Chapter 17
Wren
I was disgusting.
He couldn’t even look at me anymore.
He loves you. I pushed the thought out of my head. No one could love me after knowing that. I had been taken against my will time and time again, and my body had liked it sometimes. I had tried to fight it, but I couldn’t.
I closed my eyes and tried to fight off the wave of nausea that overcame me whenever I thought about it.
“I love you.”
And now I was hallucinating. My brain was really twisted because I swore Maniac had just told me he loved me.
“Wren, open your eyes.”
I shook my head and clenched my eyes shut. I couldn’t open them and see the look of disgust on his face. When I left here, I wanted to remember Maniac looking at me with love in his eyes, not this.
His fingers grabbed my hands, and I tried to pull away. “Please don’t do this, Maniac. You can leave. Don’t think you have to stay.”
“Open your fucking eyes,” he growled low.

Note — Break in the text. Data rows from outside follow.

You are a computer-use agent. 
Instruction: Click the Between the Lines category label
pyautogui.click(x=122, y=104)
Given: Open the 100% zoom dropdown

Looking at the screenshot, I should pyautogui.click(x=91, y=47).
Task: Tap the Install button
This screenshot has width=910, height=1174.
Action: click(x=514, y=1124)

He was upset. I should have known. Maniac wasn’t the type of man you lied to. “I’m so sorry,” I sobbed. I opened my eyes, but the tears glassed everything over. “I’m so sorry,” I repeated.
He gathered me in his arms and pulled me into his lap. I couldn’t fight him. My sobs racked my body, and I couldn’t stop crying.

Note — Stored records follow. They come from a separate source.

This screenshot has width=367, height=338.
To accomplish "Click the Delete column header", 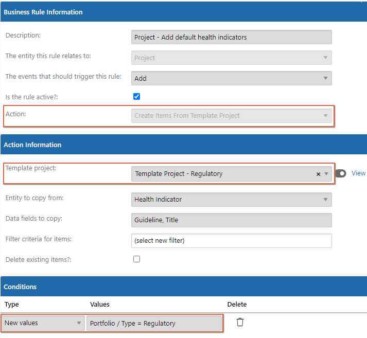I will [237, 305].
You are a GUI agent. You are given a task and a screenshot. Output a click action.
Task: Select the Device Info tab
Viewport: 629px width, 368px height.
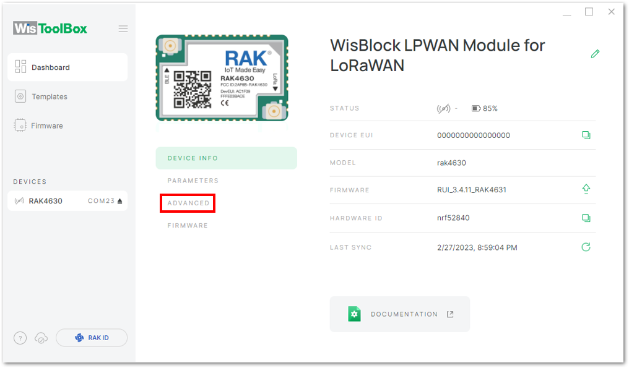(226, 158)
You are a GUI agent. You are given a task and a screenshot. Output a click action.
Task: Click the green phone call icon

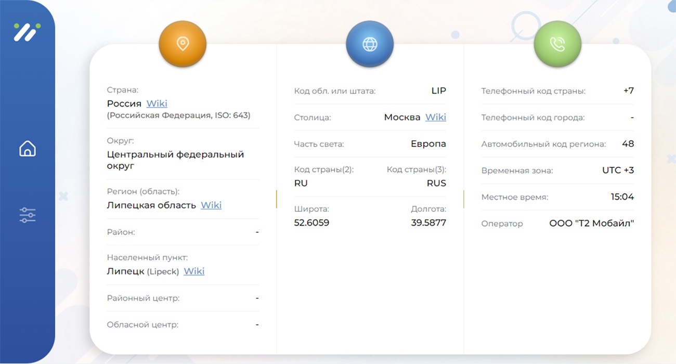[557, 44]
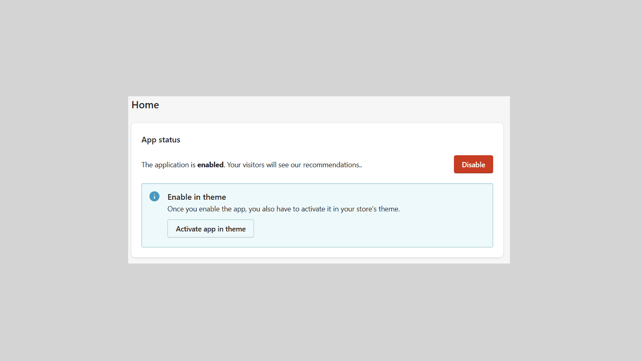Click the word 'status' in the card heading
The height and width of the screenshot is (361, 641).
coord(169,140)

“Shh, Wren. You gotta breathe for me, darlin’.”
I shook my head, unable to get any words out.
He held me in his lap, rocking me gently.

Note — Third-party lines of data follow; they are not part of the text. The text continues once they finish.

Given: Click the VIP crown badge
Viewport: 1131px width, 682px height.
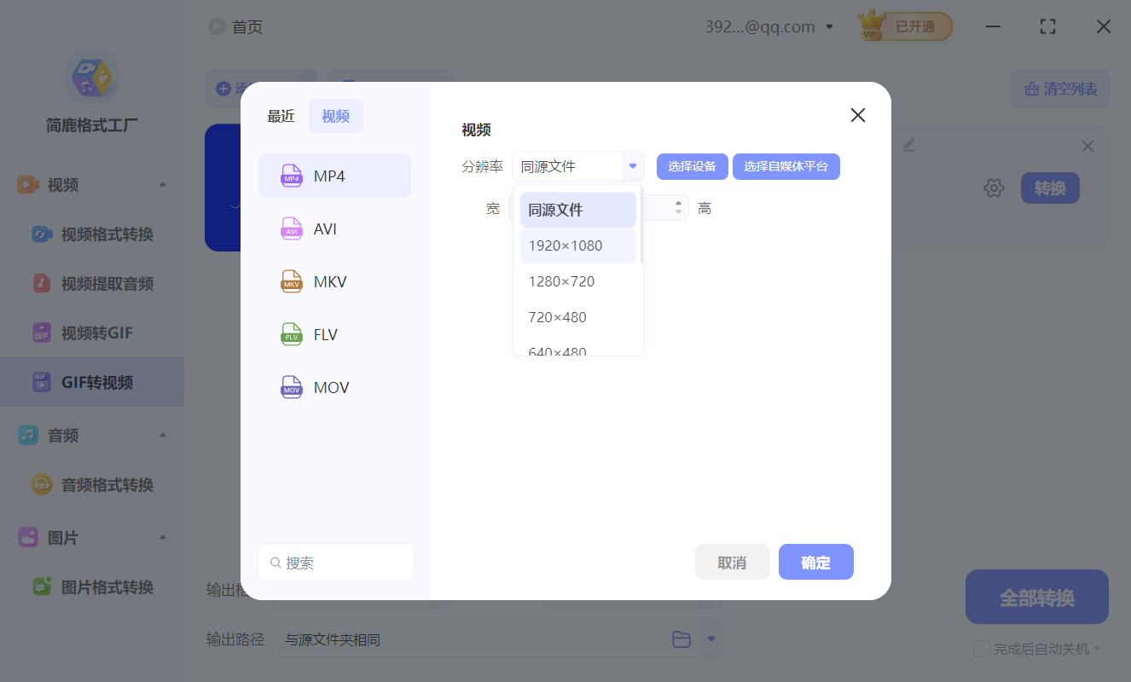Looking at the screenshot, I should coord(871,26).
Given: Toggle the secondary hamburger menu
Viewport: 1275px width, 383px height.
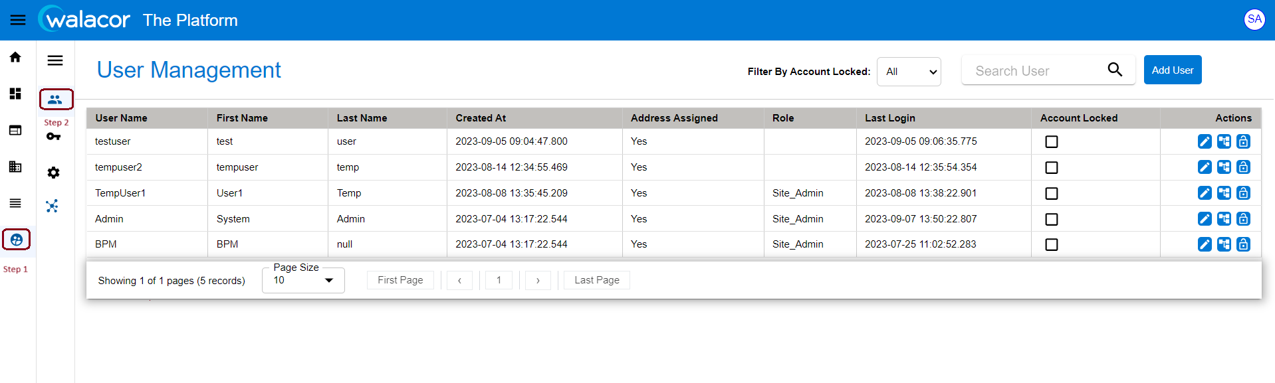Looking at the screenshot, I should [x=55, y=60].
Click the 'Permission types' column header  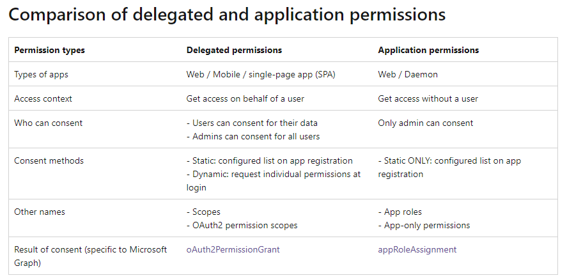(49, 50)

I curled into his embrace, knowing this would be the last time he would touch me. I needed to soak it all in and live off this memory for the rest of my life.
“Wren, I love you. You gotta get a grip.”
I ignored his words. He was just trying to get me calmed down enough so he could leave. He was a good guy who wouldn’t leave me sobbing on the floor. He loves you, Wren.
That wasn’t possible.
“You didn’t like what they did to you, Wren. That was just your body responding, but you didn’t like it.”
“But, but…why did I feel like that?” I hiccuped.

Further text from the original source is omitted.